Cejudo believed, and he knew just what it would take to beat “Mighty Mouse.”
“The key to beating Demetrious Johnson was composure,” he said. “I studied this man so much that I knew composure would be key because I knew everything he would do.”
What Cejudo didn’t know that he was going to sprain his ankle less than a minute into the UFC 227 co-main event. Now he needed that composure more than ever. And he found it, staying cool, sticking to the game plan, and with the fight up for grabs heading into the fifth and final round, he went for the belt.
“I knew that going into round five it was up for grabs and I knew I had to push the pace and that’s exactly what I did,” said Cejudo, who won the round and the fight via split decision. “The Messenger” was the UFC flyweight champion of the world.
“It showed who Henry Cejudo is,” he said. “I fight through adversity. The first 20-30 seconds of the match, I sprained my ankle and I was able to defeat the greatest fighter of all-time with a sprained ankle, so that just lets you know the type of heart I have and the type of person that I am.”
Cejudo didn’t need to prove that he had heart. He showed that a long time ago, as he made it through harrowing times growing up in Phoenix to shock the world in 2008 by winning an Olympic gold medal in freestyle wrestling at the age of 21. Then he beat Johnson. On Saturday night, he’ll look to turn back the challenge of UFC bantamweight champion TJ Dillashaw in Brooklyn.
“It (beating Johnson) ain’t the first time I shocked the world,” he said. “I shocked the world in 2008 at the Olympics and I shocked the world at UFC 227 and I’m looking to shock the world again.”
Hate to disappoint the 31-year-old, but if he beats Dillashaw on Saturday to successfully defend his title, it won’t be a shocker. Not after he ended the long reign of Johnson to cement his place as one of the best fighters in the game. Guys like that don’t pull off upsets. When they win, it’s almost expected. And Cejudo expects it, just like he did against DJ.
“The reason I was able to defeat Demetrious Johnson was because it was in my head,” he said. “I’m a competitor and I believe I’m one of the greatest competitors to ever walk this Earth. And the fact that people would even doubt me is ridiculous, even after beating a guy like Demetrious Johnson.”
If there was an ounce of doubt in Cejudo’s own head, that was erased moments after the verdict was read in STAPLES Center, as the new champion made an immediate call for his fellow titleholder ten pounds north.

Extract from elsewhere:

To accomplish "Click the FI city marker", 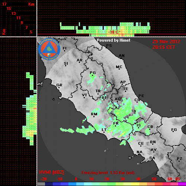I will 65,49.
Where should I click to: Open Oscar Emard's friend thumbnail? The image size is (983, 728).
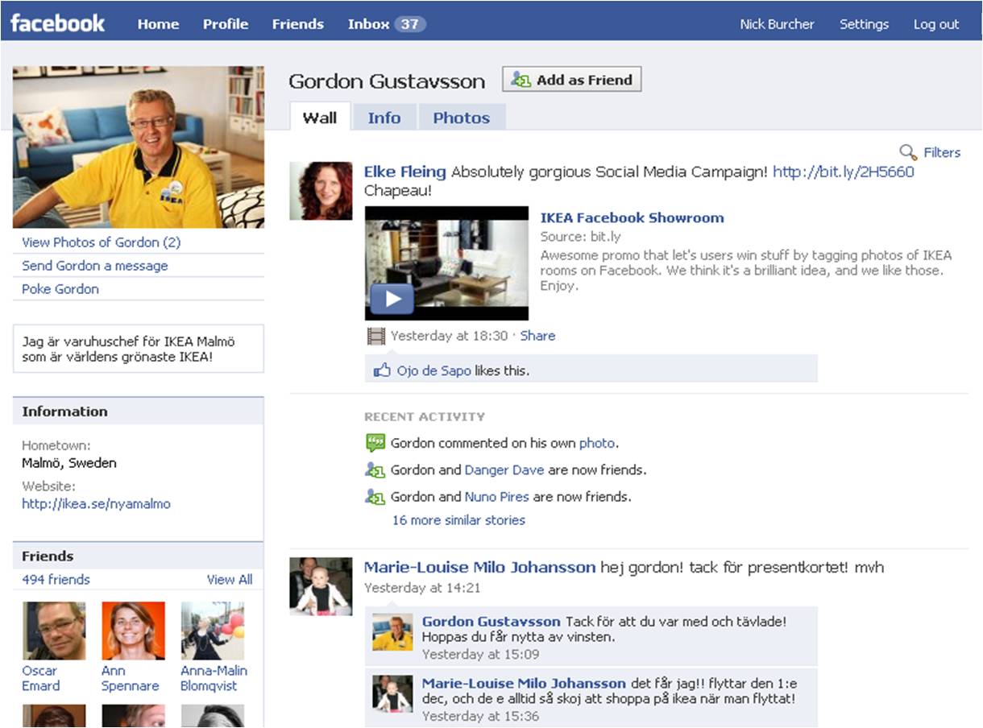pos(54,631)
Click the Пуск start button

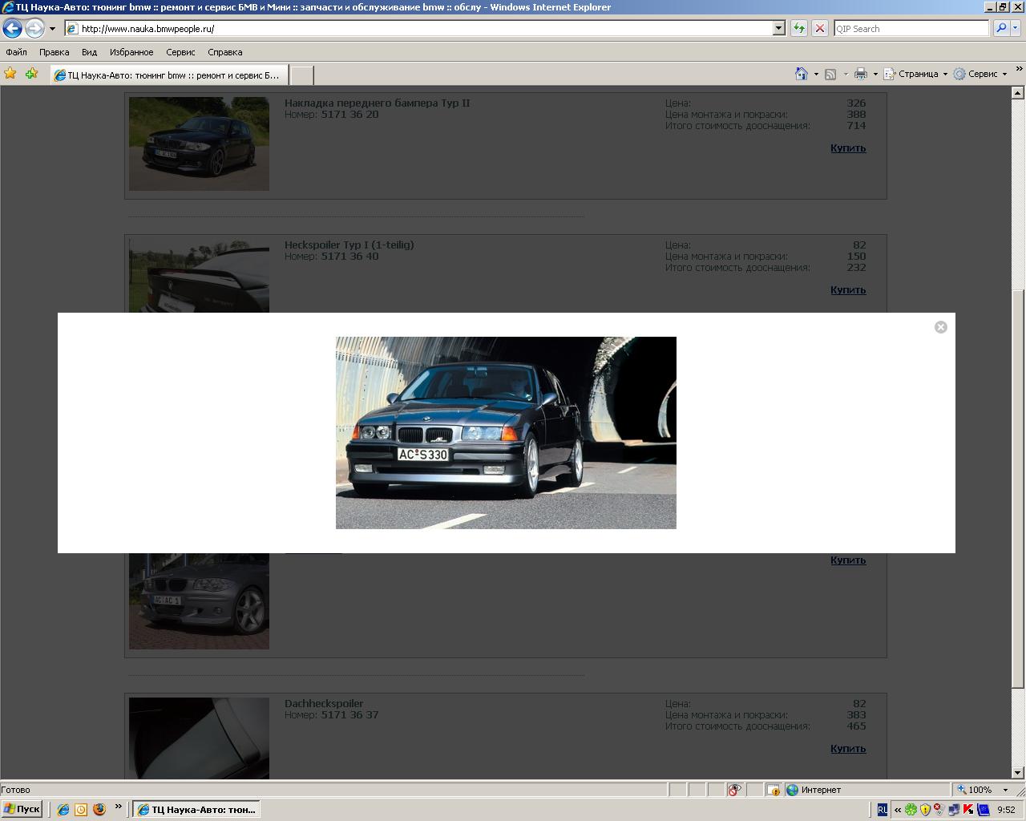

“After the fight, I decided to call out the champ up a weight, TJ Dillashaw,” he said. “I believe they’ve always overlooked me. They’ve always talked about TJ and DJ fighting in the SuperFight and I said, ‘TJ, you’ve got a date with Henry Cejudo now.’
“That’s who Henry Cejudo is. Bring him on.”
You can usually detect when a fighter is talking for the cameras and not necessarily telling the truth. There is none of that coming from the mouth of Cejudo. He believes every word when he declares that this fight belongs to him and him alone.
“I love this matchup because TJ has never fought a wrestler, a smart person like me,” he said. “I will adjust to this man, I’m a chameleon. According to what he’s giving me, I will adapt.
“I’m a different person,” Cejudo continues. “I have a different mindset, I’m a different athlete, I’m a different competitor.”
He’s also a champion, one who will do what it takes to keep that belt around his waist.